生信算法实践
最近在搞16S,发现了一个实践算法的最佳机会。
见文章:
文章利用了贝叶斯模型,调用了blast和muscle来对OTU进行taxonomy assignment。
可以看一下源代码,非常简单。
Bayesian-based LCA taxonomic classification method
如果你能彻底理解本文的算法,并能看懂其源码,那你基本就打到了生信算法入门的水平。
说不定以后你也能随手发一个算法的文章哦!
BLAST
Query id
Subject id
% identity
alignment length
mismatches
gap openings
q. start
q. end
s. start
s. end
e-value
bit score
这几个名词必须理解深刻!
Sequence identity is the amount of characters which match exactly between two different sequences. Hereby, gaps are not counted and the measurement is relational to the shorter of the two sequences. This has the effect that sequence identity is not transitive, i.e. if sequence A=B and B=C then A is not necessarily equal C (in terms of the identity distance measure) :
A: AAGGCTT
B: AAGGC
C:AAGGCAT
Here identity(A,B)=100% (5 identical nucleotides / min(length(A),length(B))).
Identity(B,C)=100%, but identity(A,C)=85% ((6 identical nucleotides / 7)).
Similarity is the degree of resemblance between two sequences when they are compared. This is dependent on their identity. It shows the extent to which residues in aligned. Similar sequences have similar properties.

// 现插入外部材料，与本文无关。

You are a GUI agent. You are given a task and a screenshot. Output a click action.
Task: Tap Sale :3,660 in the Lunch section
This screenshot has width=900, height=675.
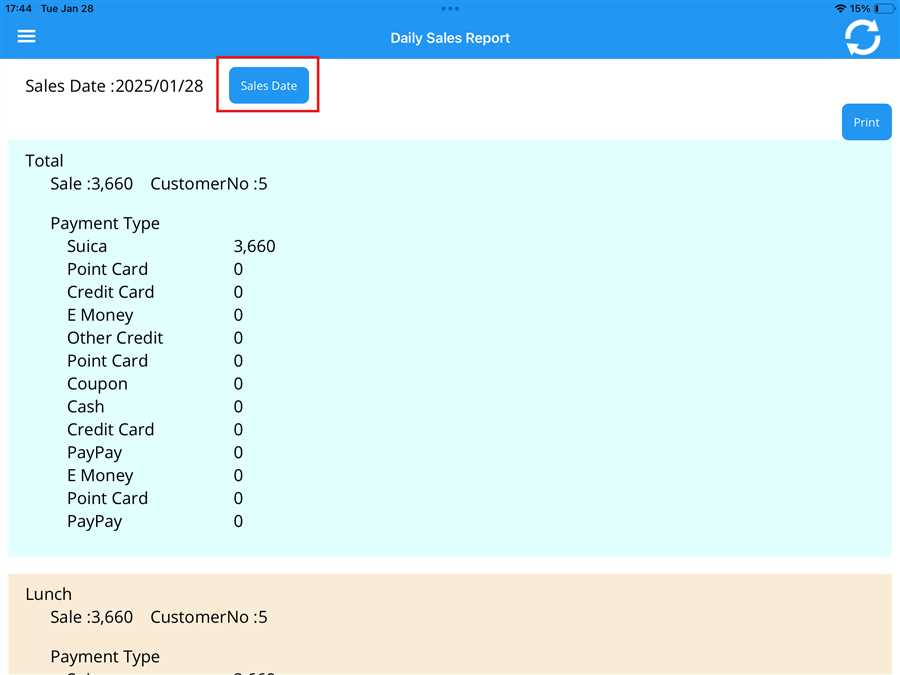coord(91,617)
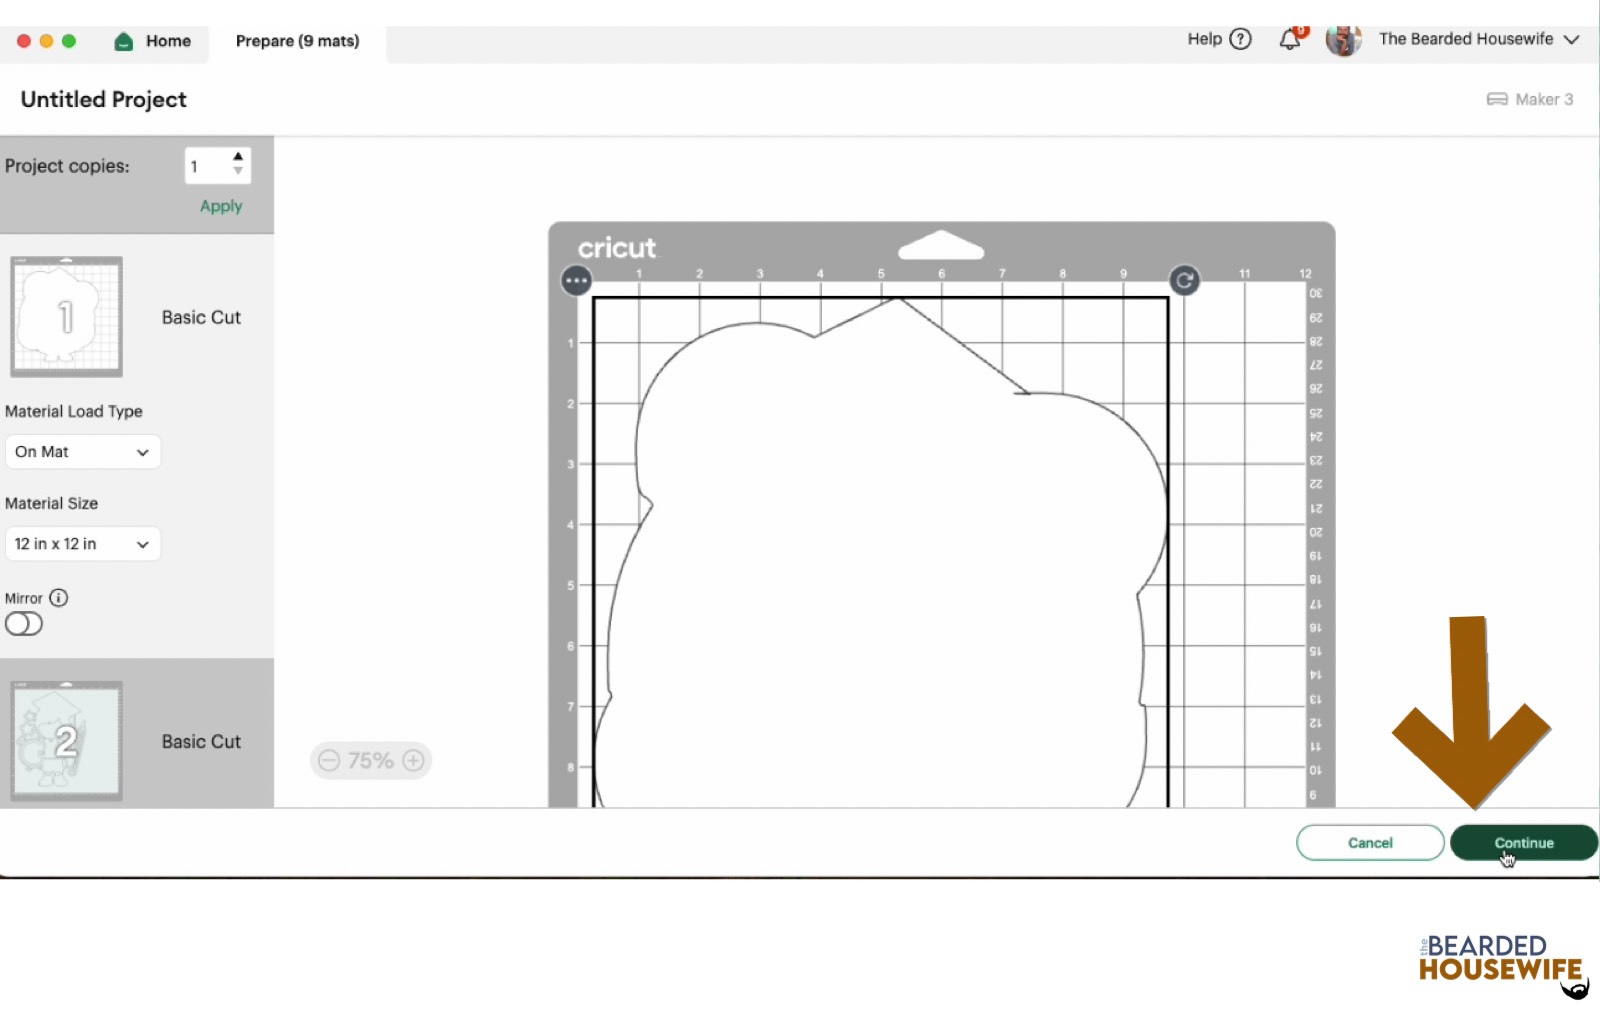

Sequence similarity is first of all a general description of a relationship but nevertheless its more or less common practice to define similarity as an optimal matching problem (for sequence alignments or unless defined otherwise). Hereby, the optimal matching algorithm finds the minimal number of edit operations (inserts, deletes, and substitutions) in order to align one sequence to the other sequence . Using this, the percentage sequence similarity of the examples above are sim(A,B)=60%, sim(B,C)=60%, sim(A,C)=86% .
The bit score gives an indication of how good the alignment is; the higher the score, the better the alignment. In general terms, this score is calculated from a formula that takes into account the alignment of similar or identical residues, as well as any gaps introduced to align the sequences.